Saved data entries:

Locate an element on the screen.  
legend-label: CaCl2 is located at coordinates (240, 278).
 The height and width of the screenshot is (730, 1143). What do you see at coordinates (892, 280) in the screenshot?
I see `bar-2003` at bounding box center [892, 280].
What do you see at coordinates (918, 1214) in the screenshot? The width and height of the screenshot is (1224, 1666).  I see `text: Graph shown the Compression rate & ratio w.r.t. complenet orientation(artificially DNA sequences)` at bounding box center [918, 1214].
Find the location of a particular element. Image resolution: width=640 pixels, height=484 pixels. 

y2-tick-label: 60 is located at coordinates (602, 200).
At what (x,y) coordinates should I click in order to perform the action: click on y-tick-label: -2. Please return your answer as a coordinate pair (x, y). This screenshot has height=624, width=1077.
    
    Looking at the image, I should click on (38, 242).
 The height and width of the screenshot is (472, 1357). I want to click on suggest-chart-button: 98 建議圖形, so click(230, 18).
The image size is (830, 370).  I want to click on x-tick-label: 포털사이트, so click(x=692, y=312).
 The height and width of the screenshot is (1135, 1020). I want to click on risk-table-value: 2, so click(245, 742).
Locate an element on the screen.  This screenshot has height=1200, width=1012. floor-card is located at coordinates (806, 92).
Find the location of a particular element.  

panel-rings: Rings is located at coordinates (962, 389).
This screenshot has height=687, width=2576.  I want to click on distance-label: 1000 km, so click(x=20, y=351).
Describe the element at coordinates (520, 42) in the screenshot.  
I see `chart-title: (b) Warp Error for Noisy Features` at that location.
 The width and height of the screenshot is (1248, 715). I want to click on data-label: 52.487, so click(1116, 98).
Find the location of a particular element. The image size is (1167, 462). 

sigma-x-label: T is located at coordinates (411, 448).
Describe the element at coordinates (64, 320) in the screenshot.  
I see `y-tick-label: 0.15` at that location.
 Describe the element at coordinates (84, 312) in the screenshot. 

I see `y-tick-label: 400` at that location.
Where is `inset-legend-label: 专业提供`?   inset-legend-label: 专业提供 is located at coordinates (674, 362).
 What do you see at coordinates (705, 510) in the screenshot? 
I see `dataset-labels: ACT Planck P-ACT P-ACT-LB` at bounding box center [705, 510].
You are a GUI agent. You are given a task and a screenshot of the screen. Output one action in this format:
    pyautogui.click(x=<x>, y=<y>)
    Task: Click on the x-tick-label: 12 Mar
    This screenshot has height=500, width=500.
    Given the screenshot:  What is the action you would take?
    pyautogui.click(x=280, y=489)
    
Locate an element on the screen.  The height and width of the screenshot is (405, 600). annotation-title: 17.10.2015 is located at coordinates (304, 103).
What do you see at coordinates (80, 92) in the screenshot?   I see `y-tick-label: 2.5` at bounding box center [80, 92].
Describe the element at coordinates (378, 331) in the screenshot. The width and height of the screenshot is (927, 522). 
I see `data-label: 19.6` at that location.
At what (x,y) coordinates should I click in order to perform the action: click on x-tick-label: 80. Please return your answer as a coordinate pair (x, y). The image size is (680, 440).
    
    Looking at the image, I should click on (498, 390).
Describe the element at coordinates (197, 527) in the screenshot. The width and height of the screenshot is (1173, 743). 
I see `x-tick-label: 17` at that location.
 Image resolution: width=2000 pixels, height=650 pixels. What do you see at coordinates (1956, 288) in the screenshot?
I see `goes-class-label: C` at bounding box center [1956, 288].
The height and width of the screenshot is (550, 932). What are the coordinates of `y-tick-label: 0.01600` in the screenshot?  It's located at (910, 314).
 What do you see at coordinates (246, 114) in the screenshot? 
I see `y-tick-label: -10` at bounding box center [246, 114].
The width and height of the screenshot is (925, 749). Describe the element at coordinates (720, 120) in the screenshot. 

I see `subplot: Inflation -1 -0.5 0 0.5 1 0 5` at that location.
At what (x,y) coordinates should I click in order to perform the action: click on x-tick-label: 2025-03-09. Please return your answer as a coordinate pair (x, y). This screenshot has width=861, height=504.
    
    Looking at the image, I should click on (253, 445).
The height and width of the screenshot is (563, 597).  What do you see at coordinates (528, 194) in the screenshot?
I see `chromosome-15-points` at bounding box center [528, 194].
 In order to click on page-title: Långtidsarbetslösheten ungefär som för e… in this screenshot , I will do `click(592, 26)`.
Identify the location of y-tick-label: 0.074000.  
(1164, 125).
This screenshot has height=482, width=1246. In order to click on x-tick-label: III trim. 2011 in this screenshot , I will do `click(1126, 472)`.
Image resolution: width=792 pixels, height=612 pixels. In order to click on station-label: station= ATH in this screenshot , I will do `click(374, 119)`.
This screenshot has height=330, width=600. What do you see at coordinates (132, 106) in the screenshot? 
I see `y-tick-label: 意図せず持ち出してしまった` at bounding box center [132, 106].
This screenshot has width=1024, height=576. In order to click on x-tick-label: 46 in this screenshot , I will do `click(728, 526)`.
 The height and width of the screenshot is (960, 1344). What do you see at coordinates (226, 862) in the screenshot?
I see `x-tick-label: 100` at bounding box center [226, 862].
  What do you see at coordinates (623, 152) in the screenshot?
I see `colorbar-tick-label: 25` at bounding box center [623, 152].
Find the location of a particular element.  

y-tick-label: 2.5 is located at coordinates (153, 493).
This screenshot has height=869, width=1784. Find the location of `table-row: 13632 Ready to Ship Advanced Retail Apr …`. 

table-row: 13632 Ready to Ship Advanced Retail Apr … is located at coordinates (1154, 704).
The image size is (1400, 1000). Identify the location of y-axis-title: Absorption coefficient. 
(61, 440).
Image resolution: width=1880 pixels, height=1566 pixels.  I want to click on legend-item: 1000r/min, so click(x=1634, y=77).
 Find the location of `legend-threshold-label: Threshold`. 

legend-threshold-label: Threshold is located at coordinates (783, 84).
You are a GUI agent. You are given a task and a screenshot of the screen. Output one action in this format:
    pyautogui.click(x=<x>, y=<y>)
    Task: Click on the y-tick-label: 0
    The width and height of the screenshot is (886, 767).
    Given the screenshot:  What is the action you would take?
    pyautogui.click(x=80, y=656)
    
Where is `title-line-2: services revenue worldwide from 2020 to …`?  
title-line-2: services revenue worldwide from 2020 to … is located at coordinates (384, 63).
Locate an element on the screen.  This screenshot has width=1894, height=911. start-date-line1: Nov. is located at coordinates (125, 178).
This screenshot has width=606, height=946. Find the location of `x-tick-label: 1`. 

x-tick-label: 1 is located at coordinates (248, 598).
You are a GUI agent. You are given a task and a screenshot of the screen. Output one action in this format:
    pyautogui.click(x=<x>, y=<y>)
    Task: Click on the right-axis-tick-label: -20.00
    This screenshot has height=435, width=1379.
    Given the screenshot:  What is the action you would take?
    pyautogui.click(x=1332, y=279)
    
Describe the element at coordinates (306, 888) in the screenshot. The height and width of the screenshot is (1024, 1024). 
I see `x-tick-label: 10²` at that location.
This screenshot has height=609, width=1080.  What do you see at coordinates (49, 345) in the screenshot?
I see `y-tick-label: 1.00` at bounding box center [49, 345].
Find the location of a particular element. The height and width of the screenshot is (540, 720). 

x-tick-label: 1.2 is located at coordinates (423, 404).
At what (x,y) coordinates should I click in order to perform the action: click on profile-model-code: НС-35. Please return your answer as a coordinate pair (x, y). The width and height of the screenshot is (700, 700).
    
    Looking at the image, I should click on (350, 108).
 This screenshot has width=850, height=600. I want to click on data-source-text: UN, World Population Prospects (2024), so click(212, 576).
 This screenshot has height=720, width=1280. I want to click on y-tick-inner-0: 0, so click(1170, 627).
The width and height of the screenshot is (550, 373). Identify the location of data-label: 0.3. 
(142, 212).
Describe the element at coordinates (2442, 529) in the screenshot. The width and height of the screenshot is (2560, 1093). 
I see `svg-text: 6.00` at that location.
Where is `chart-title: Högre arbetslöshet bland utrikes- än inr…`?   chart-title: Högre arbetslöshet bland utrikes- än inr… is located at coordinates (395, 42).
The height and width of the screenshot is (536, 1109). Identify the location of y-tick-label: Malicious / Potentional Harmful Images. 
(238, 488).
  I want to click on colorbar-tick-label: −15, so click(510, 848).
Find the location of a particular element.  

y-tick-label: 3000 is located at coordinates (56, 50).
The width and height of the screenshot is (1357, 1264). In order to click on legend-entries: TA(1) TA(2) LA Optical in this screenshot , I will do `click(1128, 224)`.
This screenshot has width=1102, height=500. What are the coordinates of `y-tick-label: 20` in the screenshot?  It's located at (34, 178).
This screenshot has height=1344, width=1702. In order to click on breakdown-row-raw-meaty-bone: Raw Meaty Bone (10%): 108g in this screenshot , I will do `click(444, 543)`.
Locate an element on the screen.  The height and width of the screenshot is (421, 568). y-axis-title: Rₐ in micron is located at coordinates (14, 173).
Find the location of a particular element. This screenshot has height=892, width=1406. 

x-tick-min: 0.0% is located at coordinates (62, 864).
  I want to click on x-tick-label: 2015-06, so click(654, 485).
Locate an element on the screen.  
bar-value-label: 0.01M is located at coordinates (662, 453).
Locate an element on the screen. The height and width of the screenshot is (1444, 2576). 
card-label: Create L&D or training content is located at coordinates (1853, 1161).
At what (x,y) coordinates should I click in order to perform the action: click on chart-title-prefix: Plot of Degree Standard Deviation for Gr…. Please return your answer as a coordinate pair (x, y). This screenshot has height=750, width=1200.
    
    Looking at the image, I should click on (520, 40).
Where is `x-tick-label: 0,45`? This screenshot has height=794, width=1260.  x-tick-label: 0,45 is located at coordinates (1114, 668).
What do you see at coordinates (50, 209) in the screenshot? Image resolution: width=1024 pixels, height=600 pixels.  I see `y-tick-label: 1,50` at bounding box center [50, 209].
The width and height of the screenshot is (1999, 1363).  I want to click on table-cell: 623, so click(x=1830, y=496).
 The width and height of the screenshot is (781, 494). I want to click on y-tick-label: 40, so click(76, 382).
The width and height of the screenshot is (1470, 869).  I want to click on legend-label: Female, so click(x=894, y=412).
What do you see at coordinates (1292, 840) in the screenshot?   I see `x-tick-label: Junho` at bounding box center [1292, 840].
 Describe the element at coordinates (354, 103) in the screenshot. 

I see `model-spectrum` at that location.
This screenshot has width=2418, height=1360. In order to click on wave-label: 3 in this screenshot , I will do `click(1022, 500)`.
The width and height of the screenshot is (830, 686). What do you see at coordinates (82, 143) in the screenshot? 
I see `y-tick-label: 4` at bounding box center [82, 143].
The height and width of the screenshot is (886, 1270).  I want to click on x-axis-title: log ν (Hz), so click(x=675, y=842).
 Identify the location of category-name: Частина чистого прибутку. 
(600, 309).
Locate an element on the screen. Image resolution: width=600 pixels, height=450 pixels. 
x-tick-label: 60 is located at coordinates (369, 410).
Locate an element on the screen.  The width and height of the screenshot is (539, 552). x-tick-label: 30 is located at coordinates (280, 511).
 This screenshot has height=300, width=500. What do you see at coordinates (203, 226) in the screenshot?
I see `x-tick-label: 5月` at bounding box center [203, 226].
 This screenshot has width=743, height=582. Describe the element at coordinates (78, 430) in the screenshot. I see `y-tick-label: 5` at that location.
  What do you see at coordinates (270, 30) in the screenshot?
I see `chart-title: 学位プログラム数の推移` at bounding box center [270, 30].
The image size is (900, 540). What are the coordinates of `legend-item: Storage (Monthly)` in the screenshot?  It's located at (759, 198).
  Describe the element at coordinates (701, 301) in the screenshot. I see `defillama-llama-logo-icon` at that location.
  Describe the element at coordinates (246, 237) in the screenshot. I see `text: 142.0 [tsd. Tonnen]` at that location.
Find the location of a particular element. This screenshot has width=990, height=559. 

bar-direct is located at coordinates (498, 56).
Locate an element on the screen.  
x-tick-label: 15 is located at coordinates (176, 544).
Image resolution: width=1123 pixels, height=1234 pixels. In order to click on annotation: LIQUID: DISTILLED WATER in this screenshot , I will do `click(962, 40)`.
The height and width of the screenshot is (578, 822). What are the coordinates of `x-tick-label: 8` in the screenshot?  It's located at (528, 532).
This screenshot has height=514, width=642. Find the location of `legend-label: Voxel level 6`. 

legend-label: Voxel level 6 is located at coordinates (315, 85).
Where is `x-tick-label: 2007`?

## Work request
Render the items from the line containing "The width and height of the screenshot is (925, 749)." up to and including the line containing "center [132, 106]." as a numbered list, leaving out blank lines.

## Written response
1. The width and height of the screenshot is (925, 749). Describe the element at coordinates (720, 120) in the screenshot. 
2. I see `subplot: Inflation -1 -0.5 0 0.5 1 0 5` at that location.
3. At what (x,y) coordinates should I click in order to perform the action: click on x-tick-label: 2025-03-09. Please return your answer as a coordinate pair (x, y). This screenshot has width=861, height=504.
4.     Looking at the image, I should click on (253, 445).
5. The height and width of the screenshot is (563, 597).  What do you see at coordinates (528, 194) in the screenshot?
6. I see `chromosome-15-points` at bounding box center [528, 194].
7.  In order to click on page-title: Långtidsarbetslösheten ungefär som för e… in this screenshot , I will do `click(592, 26)`.
8. Identify the location of y-tick-label: 0.074000.  
9. (1164, 125).
10. This screenshot has height=482, width=1246. In order to click on x-tick-label: III trim. 2011 in this screenshot , I will do `click(1126, 472)`.
11. Image resolution: width=792 pixels, height=612 pixels. In order to click on station-label: station= ATH in this screenshot , I will do `click(374, 119)`.
12. This screenshot has height=330, width=600. What do you see at coordinates (132, 106) in the screenshot? 
13. I see `y-tick-label: 意図せず持ち出してしまった` at bounding box center [132, 106].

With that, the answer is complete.